後から入ってきた二人の、気遣うような声が背後から聞こえる。


聞こえた途端、目頭が熱くなり、視界はボンヤリと滲んできた。


私は搾り出すような声で、


「く…やしぃー…っ」


そう言って、タイルで出来たトイレの壁を、強く握り締めた拳で叩くと、声を押し殺すように泣き始めた。



「な…どうしたのっ!?」


慌てた瑞穂と梢が駆け寄る。


私は搾り出すように、つい先ほどの出来事を話した。



私の就職は自分の力ではなく、大崎先生の後押しがあった事。


最後に大崎先生が言ったセリフと、


相葉先生の代わりに与えられた就職先だったという事…。



私の悔しい気持ちを、瑞穂と梢は黙って聞いてくれた。


どうしようもない現状は、二人だって分かってる。


黙って受け入れるしかないこの状況を、一緒になって悔しがってくれた。


それだけで私は随分救われた気がしたけれど、どうしても悔し涙は止まらなかった。




きっと、大崎先生が後押ししていた事を相葉先生は知っているのだろう。


大崎先生に感謝し、このまま喜んで就職するのだと相葉先生が聞いたら、先生はどう思うのだろう。
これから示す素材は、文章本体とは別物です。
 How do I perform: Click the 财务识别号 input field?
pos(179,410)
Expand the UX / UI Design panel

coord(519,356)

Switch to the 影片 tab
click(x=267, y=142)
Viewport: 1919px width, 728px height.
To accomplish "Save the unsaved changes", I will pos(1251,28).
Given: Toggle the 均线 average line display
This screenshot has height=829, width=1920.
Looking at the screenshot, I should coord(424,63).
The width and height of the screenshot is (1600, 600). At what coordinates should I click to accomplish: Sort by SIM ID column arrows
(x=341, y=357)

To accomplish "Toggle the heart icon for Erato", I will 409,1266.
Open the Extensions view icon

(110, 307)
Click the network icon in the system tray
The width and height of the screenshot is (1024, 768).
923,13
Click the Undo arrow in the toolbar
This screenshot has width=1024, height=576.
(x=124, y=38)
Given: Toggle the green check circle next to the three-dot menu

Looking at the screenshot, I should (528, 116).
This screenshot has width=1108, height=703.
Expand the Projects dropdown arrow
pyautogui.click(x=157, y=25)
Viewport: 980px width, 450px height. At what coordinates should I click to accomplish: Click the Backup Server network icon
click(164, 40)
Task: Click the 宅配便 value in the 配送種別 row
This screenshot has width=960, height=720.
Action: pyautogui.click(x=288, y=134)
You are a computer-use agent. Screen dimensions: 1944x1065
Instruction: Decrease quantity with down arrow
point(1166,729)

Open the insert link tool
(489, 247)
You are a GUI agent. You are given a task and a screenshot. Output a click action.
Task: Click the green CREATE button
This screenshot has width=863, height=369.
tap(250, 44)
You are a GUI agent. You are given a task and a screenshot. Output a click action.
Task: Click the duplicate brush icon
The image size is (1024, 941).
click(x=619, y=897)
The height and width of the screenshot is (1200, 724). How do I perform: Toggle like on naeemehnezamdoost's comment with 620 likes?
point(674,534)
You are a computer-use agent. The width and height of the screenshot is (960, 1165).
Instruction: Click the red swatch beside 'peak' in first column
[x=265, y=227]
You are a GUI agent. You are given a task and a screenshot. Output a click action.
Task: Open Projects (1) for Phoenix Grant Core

このまま就職する事で、自分よりも就職を選んだと思うのだろうか。


これでキッパリ諦めると思うのだろうか。


自分の意思なんて、有って無い様なこの状況だったとしても…


仕方がない現状だとしても…


私の気持ちはその程度なのだと、相葉先生は思うのだろうか。



私は、その事がとても不安でならなかった。